Junaid - Maestro sufi del IX secolo - disse: «Il colore dell’acqua è il colore del suo
recipiente», intendendo che tutte le religioni sono eguali; differiscono per ambiente, nome e
ritualistica, ma non possono differire nella sostanza. La divinità, assoluta, non può essere
contenuta in una cosa perché è l'origine - e l’essenza - di tutte le cose, e quindi anche di tutte
le religioni. Più ci si avvicina a Dio, e più si capisce che tutte le religioni sono tentativi per
avvicinarlo.
3° punto) L’essere umano deve studiare al fine di capire se stesso, la sua posizione
davanti a Dio, la sua posizione nell'ordine universale, il suo rapporto con gli altri esseri
umani. Il Corano incentiva il libero approfondimento delle scienze. D’altronde il Profeta
affermò: «Il sangue di colui che studia è superiore al sangue dei martiri», e: «Seguite la via
di una scienza, doveste per questo andare sino in Cina» O ancora: «A colui che segue la via
di una scienza Dio apre più grandi le porte del paradiso.» Fu così che nell'Islam vennero
fondati, i primi ospedali, i primi manicomi, le prime università, le più cospicue biblioteche
pubbliche dell'antichità.
Base di tutto è il concetto che l’essere umano è composto da quattro parti, che debbono
essere in perfetta sinergia fra di loro, e quindi debbono essere studiate e ottimalizzate in pari
grado. Due parti sono materiali, una è spirituale, la quarta è globale. La parte spirituale è
l’anima, goccia di quell'oceano infinito che è Dio, al quale tende ed al quale ambisce
tornare.

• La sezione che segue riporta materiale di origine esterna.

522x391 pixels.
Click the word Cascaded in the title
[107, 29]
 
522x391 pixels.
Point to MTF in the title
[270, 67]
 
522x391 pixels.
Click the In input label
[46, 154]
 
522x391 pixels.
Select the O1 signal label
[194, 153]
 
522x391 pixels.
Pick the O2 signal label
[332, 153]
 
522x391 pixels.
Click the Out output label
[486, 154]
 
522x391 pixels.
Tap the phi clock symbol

La prima parte materiale è il corpo (comprese le sue valenze apoproteiche e il SNC,
che ne determinano pulsioni e reazioni), e la seconda è la psiche, sorta di ponte fra anima e
corpo, che permette al corpo di attingere a valori spirituali e all'anima di manifestarsi nella
materia. Se questo ponte è stretto, ostacolato, crollante, caduto, il passaggio diventa difficile
o addirittura impossibile. La quarta parte, globale, è l’ambiente, che incide
considerevolmente nella formazione dell’individuo, come dice il Corano stesso. Ecco quindi
perché per l’Islam - beninteso un Islam correttamente osservato - è di sostanziale
importanza lo studio della Bioetica.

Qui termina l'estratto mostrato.